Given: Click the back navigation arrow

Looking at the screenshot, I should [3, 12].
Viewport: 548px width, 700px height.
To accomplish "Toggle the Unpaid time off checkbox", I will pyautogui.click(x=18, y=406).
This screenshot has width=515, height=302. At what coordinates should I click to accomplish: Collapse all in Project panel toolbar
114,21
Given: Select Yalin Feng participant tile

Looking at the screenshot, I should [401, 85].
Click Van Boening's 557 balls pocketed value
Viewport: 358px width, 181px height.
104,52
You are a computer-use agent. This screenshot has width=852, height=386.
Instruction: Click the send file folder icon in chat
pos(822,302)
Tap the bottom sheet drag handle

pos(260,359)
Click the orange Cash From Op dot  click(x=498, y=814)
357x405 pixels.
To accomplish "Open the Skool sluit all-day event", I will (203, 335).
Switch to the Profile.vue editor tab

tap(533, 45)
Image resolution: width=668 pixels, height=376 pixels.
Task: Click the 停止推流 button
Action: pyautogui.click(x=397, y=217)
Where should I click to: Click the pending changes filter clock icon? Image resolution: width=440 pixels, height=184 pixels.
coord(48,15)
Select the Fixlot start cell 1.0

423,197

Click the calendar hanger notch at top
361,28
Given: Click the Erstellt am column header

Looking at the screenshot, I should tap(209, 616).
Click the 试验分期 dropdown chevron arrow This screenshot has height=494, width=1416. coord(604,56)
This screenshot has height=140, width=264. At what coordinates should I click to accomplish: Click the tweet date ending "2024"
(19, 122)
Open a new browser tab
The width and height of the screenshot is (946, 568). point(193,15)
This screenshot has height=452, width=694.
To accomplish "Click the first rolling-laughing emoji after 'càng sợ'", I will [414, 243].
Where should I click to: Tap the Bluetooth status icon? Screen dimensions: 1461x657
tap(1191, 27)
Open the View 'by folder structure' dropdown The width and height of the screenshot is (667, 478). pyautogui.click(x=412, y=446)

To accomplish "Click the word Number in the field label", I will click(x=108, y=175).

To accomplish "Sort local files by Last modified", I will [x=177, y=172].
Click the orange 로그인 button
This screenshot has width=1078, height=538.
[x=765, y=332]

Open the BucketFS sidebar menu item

Requirement → Count the lines in the records that contain the word "orange", and give only that number.

Result of the task → 2